An abutting owner has at common law no right to lateral support of street soil, and none can be acquired

by prescription or lapse of time; so, though the street grade may be changed so that his fences fall, he has no action therefor.

If additional burdens are imposed upon a street, abutting owners are entitled to compensation, if damaged; and this notwithstanding the fee is in the public, or the municipality for public use. They may recover damages for the construction of a common traffic railroad, but not for a mere street railway, whether operated by cable, electric, or horse power.

The abutter has no right to project his buildings, or any part thereof or attachment thereto, over the street line, without municipal consent; but a city may permit abutters to extend balconies, bay windows, awnings, or signs into streets.

90. Sewers.-The construction of sewers is an inherent municipal function for sanitary purposes, and may be imperatively imposed upon a municipality by the state.

Unless the duty is positively imposed by the state, the municipality has discretion to determine whether it will construct a system of sewers, and also the nature and cost of the system. This function is legislative, and the municipality cannot be held liable for failure to exercise it, and thus provide a system of its own, or for mistake made in the choice of the systems offered.

The municipality may, of course, use the streets for the construction of a sewerage system, and it has been held that it has also the power of eminent domain over other property for this purpose.

It is competent for the city to assess the expense of

building a sewerage system for a certain street against the abutting property, and to require all persons residing on the street to connect with the sewer. No property-owner can be prevented from tapping a municipal sewer.

A sewer being once completed, it is the imperative municipal duty to see that it is properly cared for; and for failure to perform this function the municipality may become liable in damages.

91. Parks.-Public parks and squares are proper objects of municipal concern, as means for the promotion of public health and comfort; and property may be acquired and held by a municipality for these recognized purposes.

Public parks, such as Hyde Park and Bois de Boulogne, and public squares, such as Trafalgar Square and the Place de la Concorde, have long been recognized and maintained as municipal attractions and conveniences for the inhabitants and sojourners of a city. Recognizing these as an important public use, the states have generally conferred upon municipalities the sovereign power of eminent domain for the purpose of condemning property for the public use in parks and squares, and have often authorized this to be done beyond the limits of the municipal corporation.

But though parks and squares are recognized as a public use, they are matters of municipal rather than governmental concern, and their establishment is within the discretion of the municipality.

It is obvious that the city may accept land dedicated for public parks and squares, and appropriate

money out of the municipal treasury for its improvement.
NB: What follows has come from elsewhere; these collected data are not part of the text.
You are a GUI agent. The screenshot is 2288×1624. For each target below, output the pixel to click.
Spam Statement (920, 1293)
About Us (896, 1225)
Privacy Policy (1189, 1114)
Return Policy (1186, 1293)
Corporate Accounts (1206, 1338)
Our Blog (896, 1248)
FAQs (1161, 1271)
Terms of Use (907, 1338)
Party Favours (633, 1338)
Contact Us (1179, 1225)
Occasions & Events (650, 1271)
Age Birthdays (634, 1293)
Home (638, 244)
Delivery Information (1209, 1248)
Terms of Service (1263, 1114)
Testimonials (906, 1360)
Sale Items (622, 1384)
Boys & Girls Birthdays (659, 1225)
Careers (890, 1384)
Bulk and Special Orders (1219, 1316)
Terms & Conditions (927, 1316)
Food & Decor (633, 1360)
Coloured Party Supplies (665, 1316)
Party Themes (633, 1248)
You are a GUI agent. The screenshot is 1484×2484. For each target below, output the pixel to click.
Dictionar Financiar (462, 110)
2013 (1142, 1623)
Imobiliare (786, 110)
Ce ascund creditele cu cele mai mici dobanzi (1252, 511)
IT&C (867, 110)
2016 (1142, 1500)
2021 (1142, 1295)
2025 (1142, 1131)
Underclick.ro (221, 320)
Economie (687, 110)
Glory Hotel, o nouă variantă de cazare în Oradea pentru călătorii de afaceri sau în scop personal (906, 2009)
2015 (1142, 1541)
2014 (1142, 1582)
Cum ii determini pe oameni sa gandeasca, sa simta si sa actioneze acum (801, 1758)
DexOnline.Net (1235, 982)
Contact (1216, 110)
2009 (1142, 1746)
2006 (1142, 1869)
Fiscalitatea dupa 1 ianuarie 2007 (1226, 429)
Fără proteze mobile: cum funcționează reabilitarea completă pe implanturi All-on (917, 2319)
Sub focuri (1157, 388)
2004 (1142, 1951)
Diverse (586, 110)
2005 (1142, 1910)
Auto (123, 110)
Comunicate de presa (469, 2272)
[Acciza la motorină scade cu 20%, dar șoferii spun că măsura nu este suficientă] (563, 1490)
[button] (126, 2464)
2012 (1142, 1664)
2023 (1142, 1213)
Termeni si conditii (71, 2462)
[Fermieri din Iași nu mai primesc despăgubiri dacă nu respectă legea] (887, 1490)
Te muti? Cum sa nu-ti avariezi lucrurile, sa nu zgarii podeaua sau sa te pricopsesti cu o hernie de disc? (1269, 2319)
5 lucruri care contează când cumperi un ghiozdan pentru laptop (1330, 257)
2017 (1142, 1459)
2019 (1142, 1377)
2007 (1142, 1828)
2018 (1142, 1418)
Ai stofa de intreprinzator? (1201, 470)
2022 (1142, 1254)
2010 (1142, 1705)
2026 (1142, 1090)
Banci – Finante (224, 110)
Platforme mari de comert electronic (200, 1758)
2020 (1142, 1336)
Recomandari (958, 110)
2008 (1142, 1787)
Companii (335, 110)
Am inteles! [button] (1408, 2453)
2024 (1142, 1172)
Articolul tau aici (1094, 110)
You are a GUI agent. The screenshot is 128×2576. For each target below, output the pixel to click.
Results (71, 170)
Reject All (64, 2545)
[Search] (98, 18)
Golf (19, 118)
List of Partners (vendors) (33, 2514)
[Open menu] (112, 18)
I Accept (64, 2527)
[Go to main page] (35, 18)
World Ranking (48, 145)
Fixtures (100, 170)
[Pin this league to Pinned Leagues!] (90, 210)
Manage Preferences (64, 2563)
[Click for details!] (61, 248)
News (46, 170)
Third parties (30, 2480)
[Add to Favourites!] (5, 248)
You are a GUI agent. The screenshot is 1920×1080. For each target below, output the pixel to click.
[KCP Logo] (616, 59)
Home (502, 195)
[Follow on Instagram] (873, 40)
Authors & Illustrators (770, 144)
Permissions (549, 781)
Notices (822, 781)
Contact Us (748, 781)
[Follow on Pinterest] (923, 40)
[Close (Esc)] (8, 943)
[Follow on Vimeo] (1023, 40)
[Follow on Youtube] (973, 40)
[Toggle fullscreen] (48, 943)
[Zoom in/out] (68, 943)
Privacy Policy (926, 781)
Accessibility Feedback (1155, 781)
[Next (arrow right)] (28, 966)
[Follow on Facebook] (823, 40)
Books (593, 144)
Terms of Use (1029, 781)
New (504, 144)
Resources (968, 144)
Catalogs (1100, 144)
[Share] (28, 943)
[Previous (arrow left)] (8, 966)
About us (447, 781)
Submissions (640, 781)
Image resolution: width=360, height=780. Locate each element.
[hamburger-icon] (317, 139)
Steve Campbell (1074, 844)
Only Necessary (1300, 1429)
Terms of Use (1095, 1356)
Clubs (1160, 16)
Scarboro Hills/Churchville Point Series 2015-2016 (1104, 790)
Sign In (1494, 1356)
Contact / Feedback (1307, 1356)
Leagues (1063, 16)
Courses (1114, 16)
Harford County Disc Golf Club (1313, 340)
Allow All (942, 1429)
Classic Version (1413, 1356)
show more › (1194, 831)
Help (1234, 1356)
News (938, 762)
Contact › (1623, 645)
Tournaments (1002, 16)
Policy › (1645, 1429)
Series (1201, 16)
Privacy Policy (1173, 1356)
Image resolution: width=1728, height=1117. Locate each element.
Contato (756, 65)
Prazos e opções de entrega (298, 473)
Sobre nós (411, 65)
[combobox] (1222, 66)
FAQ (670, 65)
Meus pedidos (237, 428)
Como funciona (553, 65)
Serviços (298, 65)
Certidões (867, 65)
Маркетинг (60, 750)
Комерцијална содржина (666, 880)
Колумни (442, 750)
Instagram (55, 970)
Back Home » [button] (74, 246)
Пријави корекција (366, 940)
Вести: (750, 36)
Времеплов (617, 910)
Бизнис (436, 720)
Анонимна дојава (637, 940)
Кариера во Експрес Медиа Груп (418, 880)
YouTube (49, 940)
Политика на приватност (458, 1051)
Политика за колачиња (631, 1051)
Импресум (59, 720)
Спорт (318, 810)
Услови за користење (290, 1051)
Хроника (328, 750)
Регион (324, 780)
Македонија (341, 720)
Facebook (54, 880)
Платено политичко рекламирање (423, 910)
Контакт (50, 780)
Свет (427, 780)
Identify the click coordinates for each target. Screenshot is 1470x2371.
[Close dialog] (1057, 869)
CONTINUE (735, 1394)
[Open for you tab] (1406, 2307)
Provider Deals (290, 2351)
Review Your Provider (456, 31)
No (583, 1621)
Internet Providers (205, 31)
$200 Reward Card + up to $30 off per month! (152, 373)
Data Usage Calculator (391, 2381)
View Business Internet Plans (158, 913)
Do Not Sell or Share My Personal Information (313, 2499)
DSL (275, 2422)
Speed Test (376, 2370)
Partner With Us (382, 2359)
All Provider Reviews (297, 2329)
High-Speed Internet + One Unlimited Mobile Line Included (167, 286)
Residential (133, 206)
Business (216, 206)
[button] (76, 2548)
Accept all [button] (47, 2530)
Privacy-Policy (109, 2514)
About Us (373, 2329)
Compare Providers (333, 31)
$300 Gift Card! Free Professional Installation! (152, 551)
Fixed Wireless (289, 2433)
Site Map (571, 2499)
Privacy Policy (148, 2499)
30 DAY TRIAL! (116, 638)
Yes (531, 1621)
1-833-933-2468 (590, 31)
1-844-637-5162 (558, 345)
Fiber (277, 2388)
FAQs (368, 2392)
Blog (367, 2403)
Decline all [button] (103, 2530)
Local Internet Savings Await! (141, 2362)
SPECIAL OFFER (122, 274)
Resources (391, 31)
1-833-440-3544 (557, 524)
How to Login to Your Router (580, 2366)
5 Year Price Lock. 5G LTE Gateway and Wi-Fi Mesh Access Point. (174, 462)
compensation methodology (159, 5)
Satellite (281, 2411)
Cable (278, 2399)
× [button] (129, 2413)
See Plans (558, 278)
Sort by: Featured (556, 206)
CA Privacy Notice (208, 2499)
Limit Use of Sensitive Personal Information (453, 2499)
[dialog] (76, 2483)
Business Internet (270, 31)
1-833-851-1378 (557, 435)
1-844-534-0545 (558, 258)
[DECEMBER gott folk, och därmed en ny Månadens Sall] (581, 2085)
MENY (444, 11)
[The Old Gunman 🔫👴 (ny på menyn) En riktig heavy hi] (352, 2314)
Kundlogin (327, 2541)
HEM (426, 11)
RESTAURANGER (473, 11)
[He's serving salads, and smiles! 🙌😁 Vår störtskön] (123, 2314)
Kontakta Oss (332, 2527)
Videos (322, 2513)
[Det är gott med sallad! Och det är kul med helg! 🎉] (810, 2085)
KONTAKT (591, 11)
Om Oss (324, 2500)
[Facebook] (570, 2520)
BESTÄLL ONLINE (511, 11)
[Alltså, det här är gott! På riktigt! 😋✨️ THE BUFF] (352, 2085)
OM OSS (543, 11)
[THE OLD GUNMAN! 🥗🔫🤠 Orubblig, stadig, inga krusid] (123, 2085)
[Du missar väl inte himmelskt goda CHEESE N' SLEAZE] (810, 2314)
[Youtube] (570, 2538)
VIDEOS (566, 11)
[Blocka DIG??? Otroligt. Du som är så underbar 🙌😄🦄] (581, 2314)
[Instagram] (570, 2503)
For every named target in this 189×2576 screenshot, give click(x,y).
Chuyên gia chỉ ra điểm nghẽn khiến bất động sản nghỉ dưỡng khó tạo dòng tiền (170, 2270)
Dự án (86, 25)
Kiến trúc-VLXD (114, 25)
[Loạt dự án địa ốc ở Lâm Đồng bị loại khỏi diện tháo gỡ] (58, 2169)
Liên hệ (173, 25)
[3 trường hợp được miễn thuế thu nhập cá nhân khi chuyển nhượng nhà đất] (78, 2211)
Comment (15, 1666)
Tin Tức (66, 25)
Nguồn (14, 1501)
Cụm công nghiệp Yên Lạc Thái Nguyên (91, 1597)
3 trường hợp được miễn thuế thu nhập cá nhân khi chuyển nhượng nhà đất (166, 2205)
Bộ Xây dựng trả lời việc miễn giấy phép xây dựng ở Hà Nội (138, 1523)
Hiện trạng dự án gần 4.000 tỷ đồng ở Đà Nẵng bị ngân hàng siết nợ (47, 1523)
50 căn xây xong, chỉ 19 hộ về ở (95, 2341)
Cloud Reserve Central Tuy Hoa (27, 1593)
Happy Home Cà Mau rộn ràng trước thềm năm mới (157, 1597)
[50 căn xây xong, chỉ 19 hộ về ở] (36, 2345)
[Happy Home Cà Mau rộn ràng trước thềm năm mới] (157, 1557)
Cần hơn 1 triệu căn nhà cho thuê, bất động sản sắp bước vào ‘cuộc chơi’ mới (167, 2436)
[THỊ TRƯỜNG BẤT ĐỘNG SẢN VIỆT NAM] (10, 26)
A city cannot authorize the erection of any private building in a public square or park-not even a railway station or depot-and a lease of a park for private use is void. Ways may be opened through a park for pleasure driving and riding, like Rotten Row in Hyde Park; but they may not be used for traffic purposes.

The city may permit and provide for the erection of monuments, fountains, art galleries, and zoological buildings, and may pass ordinances for the protection of animals and birds therein.

92. Public buildings.-Public buildings are essential for municipal purposes, and the power to acquire land therefor, and erect and maintain necessary buildings thereon, is inherent in the municipal corporation. The city council possesses inherent power to provide appropriate room for its own meeting, and for the transaction of the necessary municipal business. Also, it must provide a proper place for the detention of municipal prisoners, and the proper housing and protection of its fire apparatus. And in general the municipality has implied power to erect and maintain any necessary public building.